Another possible author is Edward Kelly- a scribe and a forger who claimed to be an alchemist with numerous magical apparatices. He left England in the 16th century to avoid capture and most likely to make some quick cash. He would find or create something that looked occultish or magical and sell them to wealthy collectors, such as Emporer Rudolph II. Rudolph had  lots of “scientists” including crackpots, dazzlers, and other imposters, so Kelly would have fit right in! Historians say he may have believed angels were dictating the manuscript for him. He had previously done this for a mathmatician named John Dee. He had convinced him that Michael the Archangel was speaking to Kelly, a language only Kelly could understand, of course. Or Kelly would go into a “trance” and perform some automatic writing. Once Kelly suggested he and Dee swap wives, Dee kicked him out. It’s entirely possible Kelly could have made this book to sell to people like Rudolph.

On the other hand, scientists in the last 10 years tested four samples from four different pages and felt 95% confident of the manuscript’s age. The y conclude it was written around 1420.
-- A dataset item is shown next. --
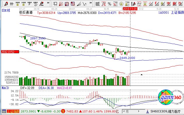Click the 2018-11-01 date marker on timeline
1420?! That throws everything we thought backwards! More historians noticed that there was one realistic interpretation of a city with walls and turrets. This city had swallow-tail battlements; a unique piece of architecture that only existed in northern Italy at that time. Italy was super wealthy and influential then. This battlement anchors the drawing to a certain time. So now experts think they know the period and region where the pages came from. Now they know where to start looking.

That means we’re one step closer.

the swallow-tail battlements
One of the huge parchments
sample of text
Voynich Manuscript (32).jpg
a word that’s been retouched

References: The Secrets of Nature: the World’s Most Mysterious Manuscript for all pictures included

2 responses to “Treasures: Lost & Found-The Voynich Manuscript”

  1. I read today that a believed Jewish Italian wrote the Voynich Manuscript because there are no Christian symbolisms; the women bathing is a Jewish cleansing of women type of thing. I would add that the manipulation of the language and creating meanings may also point to the Hebrew scholars, who look for codes too in the scriptures. Such a mystery! This writing enlightened me to the use of the Latin scripted letters. Thanks!

    • That’s fascinating! It seems more likely to me, for sure. I’m going to look into that, thank you!